> [SELECTED PASSAGE]
⟨
According to Donald Maass in “The Fire in Fiction,” every scene needs both an outer and an inner turning point:

“[Outer turning point:] The way in which things change that everyone can understand; [inner turning point:] the way in which the scene’s point-of-view character changes as a result.” (Maass)

In the scene I mentioned above, the characters in my story are on the run in the middle of the forest, far from civilization and far from help, at risk of both hypothermia and goblin attack. The conflict was clear, but the turning points needed some fine tuning. My scene had a clear outer turning point, which I won’t specifically mention here, but the inner turning point needed more work to be fully revealed.

We have to ask ourselves: What role does our scene play in the overall plot? Some external thing needs to happen that takes our character further from his/her goal and escalates the conflict, but something needs to happen inside him/her as well—a feeling, a fear, a realization must be unlocked.

Reason No. 2: The characters are behaving inconsistently.

This tends to happen to me a lot in early drafts, partly because I don’t know my characters very well yet. I’m still testing how they would react in a situation. Would they attempt to diffuse tension with humor? Would they be confrontational or would they withdraw?

This can also happen when I’m racing through a scene or trying to meet my word count. I become so focused on getting my characters somewhere else that I forget to slow down and live the scene through their eyes.
⟩
> [DATASET CONTENT]
⟨
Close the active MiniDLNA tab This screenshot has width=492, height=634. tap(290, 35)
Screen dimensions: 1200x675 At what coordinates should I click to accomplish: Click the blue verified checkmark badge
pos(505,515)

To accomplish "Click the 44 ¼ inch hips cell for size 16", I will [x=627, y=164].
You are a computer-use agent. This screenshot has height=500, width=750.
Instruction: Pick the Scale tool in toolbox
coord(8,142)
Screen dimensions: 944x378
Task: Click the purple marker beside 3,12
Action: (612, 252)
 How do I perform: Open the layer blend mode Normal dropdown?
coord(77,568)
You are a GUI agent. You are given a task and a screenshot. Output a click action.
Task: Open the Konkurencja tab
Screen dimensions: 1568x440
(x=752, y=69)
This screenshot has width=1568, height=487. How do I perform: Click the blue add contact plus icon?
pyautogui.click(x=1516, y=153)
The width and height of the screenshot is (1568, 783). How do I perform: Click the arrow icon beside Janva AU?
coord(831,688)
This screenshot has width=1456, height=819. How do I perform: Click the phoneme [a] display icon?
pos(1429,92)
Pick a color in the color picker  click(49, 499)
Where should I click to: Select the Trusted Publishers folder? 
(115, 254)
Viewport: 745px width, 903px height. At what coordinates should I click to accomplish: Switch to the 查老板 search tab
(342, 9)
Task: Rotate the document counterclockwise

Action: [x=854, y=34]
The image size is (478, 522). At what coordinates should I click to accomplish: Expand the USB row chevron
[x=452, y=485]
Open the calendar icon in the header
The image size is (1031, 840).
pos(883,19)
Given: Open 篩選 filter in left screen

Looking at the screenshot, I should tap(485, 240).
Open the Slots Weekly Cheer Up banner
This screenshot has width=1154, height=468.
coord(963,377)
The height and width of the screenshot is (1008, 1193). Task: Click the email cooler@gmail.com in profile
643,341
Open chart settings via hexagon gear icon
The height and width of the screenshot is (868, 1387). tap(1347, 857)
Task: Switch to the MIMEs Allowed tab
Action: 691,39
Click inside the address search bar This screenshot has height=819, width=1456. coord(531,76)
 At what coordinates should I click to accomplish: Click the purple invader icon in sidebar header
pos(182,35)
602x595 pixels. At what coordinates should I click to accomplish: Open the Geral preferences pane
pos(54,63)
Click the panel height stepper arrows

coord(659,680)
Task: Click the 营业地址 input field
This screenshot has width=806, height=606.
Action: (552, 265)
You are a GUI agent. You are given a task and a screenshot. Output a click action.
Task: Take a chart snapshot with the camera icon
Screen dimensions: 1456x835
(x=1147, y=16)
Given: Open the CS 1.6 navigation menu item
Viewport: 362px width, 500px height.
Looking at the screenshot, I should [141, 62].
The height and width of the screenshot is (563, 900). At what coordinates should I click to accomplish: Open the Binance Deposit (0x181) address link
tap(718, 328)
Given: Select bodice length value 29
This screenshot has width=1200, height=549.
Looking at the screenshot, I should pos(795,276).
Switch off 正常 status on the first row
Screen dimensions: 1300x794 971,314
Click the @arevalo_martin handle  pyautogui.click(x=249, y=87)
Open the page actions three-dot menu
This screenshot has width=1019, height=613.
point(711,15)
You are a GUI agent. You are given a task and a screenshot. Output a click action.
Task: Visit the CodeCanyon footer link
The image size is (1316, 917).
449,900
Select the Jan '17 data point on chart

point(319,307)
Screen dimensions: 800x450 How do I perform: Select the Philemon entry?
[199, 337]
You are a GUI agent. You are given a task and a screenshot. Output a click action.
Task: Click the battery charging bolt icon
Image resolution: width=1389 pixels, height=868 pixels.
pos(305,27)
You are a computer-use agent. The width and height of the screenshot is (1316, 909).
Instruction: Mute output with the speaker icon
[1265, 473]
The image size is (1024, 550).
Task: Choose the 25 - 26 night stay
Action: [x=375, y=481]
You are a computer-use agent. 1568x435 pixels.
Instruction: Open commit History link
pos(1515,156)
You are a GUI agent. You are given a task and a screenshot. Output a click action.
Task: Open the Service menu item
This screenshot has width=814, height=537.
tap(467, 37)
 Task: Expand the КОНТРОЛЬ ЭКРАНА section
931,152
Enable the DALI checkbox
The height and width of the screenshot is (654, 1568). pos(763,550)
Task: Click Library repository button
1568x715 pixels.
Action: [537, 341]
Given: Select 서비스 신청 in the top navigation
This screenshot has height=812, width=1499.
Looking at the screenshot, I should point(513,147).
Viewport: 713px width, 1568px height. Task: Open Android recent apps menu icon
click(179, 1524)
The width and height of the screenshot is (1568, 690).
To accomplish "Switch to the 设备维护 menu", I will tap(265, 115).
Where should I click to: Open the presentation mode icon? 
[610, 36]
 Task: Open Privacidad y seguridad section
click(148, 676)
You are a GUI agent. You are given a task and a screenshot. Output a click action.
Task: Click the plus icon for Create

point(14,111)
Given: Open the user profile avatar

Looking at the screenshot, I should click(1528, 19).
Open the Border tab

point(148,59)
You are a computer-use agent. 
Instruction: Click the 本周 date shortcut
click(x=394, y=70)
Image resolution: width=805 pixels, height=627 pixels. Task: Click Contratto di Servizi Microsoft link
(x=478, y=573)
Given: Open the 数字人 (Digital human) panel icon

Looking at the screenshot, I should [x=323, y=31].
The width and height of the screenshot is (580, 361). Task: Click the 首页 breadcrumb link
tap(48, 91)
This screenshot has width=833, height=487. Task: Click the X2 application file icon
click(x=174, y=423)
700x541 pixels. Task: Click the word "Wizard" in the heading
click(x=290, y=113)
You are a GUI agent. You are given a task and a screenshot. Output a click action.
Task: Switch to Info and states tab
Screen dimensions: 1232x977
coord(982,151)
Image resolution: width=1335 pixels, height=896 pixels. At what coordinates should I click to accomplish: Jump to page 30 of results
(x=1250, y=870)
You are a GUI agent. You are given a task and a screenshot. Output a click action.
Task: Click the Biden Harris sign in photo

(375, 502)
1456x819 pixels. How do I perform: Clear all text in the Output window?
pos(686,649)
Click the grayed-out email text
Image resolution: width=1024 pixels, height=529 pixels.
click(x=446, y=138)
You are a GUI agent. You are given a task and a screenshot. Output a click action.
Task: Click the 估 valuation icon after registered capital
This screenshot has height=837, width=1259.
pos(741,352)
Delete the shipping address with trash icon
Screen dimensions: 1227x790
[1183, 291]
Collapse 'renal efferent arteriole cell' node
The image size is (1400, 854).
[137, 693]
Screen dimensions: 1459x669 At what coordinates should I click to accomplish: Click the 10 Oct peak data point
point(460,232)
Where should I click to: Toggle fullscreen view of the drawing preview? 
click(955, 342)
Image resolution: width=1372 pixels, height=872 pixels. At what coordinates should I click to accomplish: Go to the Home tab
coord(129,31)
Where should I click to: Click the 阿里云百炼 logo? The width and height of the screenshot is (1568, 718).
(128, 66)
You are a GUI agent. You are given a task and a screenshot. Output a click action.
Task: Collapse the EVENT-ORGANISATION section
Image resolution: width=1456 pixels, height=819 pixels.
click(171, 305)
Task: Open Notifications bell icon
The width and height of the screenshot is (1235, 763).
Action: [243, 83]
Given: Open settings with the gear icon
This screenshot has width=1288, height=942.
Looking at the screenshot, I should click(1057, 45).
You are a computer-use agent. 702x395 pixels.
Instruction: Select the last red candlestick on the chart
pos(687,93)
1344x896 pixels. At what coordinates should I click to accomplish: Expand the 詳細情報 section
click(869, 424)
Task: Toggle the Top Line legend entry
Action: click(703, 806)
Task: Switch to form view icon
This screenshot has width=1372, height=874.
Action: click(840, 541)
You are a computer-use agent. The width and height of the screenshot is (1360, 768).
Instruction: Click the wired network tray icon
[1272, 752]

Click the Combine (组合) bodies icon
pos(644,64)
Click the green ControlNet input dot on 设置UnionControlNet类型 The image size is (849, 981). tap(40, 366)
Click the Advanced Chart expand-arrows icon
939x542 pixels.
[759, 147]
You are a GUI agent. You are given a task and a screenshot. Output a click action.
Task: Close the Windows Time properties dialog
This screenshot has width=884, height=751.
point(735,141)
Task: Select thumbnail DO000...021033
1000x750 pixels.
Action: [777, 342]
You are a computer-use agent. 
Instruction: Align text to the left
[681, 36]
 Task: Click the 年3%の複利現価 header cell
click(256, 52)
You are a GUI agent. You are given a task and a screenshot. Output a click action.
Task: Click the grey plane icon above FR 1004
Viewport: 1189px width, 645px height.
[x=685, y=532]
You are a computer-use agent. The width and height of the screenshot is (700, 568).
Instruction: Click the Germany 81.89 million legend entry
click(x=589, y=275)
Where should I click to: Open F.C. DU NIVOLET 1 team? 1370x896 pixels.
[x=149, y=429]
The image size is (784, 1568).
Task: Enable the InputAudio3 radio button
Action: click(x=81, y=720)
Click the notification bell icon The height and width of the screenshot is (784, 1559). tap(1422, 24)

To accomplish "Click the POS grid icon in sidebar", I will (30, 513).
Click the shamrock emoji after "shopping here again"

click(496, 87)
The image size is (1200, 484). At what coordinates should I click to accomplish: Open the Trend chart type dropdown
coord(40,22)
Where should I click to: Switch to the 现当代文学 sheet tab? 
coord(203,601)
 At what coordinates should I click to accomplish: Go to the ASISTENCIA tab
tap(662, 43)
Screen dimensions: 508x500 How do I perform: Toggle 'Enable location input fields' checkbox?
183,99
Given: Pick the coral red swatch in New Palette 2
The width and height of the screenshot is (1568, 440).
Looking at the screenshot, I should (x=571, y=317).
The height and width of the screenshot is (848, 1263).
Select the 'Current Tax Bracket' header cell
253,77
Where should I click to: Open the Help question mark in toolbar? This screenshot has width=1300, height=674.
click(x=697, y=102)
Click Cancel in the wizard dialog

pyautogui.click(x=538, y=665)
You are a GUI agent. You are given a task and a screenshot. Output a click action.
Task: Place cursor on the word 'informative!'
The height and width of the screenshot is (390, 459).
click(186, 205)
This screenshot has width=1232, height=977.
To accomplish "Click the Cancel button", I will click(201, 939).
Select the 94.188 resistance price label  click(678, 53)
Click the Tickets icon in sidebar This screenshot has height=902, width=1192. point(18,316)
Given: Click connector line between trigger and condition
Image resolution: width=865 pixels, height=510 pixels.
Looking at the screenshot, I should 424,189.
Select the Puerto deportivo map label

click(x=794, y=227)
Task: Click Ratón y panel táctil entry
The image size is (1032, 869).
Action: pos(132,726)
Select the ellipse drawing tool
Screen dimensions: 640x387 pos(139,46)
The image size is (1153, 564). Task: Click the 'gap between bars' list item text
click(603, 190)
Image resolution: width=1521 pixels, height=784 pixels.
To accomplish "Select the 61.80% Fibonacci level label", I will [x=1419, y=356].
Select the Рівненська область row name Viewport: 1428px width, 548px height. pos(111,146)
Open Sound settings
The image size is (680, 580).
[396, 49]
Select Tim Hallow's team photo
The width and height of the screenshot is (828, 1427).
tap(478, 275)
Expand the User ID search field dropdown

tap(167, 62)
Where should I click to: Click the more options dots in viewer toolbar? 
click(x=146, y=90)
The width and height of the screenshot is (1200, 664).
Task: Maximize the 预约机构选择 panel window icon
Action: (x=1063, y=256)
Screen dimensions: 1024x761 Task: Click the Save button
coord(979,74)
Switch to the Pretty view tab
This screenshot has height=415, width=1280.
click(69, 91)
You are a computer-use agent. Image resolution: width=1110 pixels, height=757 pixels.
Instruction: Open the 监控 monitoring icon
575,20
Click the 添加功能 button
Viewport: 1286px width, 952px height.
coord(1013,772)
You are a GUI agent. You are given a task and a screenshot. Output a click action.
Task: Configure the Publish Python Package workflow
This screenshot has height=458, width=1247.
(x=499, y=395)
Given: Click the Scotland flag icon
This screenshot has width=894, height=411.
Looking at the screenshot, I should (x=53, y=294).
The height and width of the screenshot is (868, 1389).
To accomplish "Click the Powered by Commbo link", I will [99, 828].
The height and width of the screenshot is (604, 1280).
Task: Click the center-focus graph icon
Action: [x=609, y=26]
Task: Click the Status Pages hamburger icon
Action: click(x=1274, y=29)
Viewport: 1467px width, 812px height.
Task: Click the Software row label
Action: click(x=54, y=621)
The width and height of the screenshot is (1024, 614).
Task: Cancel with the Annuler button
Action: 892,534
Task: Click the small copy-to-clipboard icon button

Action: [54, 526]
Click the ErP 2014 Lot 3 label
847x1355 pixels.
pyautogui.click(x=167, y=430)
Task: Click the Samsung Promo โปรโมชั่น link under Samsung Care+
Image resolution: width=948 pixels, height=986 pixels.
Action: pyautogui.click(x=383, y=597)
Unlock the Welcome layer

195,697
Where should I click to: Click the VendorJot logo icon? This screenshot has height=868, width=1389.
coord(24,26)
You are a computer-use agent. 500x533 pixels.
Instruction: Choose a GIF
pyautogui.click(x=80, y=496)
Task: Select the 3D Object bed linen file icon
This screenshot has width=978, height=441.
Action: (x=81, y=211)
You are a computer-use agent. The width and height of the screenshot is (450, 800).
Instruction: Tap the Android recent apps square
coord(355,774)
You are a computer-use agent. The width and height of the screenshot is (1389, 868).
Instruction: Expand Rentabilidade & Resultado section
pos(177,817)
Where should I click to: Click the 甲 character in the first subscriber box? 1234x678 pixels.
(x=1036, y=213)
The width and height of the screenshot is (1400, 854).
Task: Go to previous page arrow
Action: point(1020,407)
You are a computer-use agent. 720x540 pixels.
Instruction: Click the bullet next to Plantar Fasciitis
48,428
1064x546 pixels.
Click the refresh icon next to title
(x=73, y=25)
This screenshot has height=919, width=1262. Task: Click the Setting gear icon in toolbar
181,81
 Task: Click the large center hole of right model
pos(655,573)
⟩
> [TASKS FOR THIS EXERCISE]
a - Answer these questions from the passage on revising scenes:
(i) Which book is Donald Maass's idea about turning points taken from?
(ii) In the author's scene, what two dangers do the characters face in the forest?
(iii) Apart from not knowing the characters well in early drafts, when else does the author say inconsistent behavior tends to happen?
b - Proceed with the passage on revising scenes, picking up after its final sentence.
The items have no connection to the passage on revising scenes.

> [ANSWERS PER TASK]
a -
(i) "The Fire in Fiction."
(ii) Hypothermia and goblin attack.
(iii) When the author is racing through a scene or trying to meet a word count.

b -
Are our characters under- or overreacting in ways that don’t fit into their personalities? If so, we need to step back and step into their shoes, dive down into their thoughts, feelings, motivations, and inner worlds. That often helps get the scene back on track.

Reason No. 3: The scene is stuck in transition.

In early drafts, we often write scenes that, while they’re necessary background for us as writers, don’t do much to thrill readers or add to the story. Or maybe we don’t know where to go next—or how to get there—so we end up watching our characters eat breakfast. Eating breakfast is boring—unless it’s immediately interrupted by a zombie attack or a fire-breathing dragon.

During the revision stage, we can often cut these scenes or merge them into the next scene or chapter. If you think the scene really does need to stay, return to reason No. 1 and try to uncover the scene’s true purpose in the overall story.

Reason No. 4: The writer is forcing the story to go somewhere it doesn’t want to go.

We have a well-laid out plan, so we write the next scene in our outline. Unfortunately, the story has since evolved, beyond our plan and away from our early outline. Stories often surprise us and, in the midst of writing, we realize that the scene we’re writing fits the story as we initially envisioned it, not as it currently exists.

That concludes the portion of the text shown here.